* _SOURCE MATERIAL_:

========================================================================

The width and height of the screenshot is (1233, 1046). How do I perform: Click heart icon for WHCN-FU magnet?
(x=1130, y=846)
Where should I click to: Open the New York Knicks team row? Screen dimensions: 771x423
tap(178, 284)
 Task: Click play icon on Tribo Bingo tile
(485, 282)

========================================================================

* _EXERCISE OBJECTIVE_: Extract from the listing above every line that contains the word "icon".

* _OUTPUT FOR THIS TASK_:
The width and height of the screenshot is (1233, 1046). How do I perform: Click heart icon for WHCN-FU magnet?
 Task: Click play icon on Tribo Bingo tile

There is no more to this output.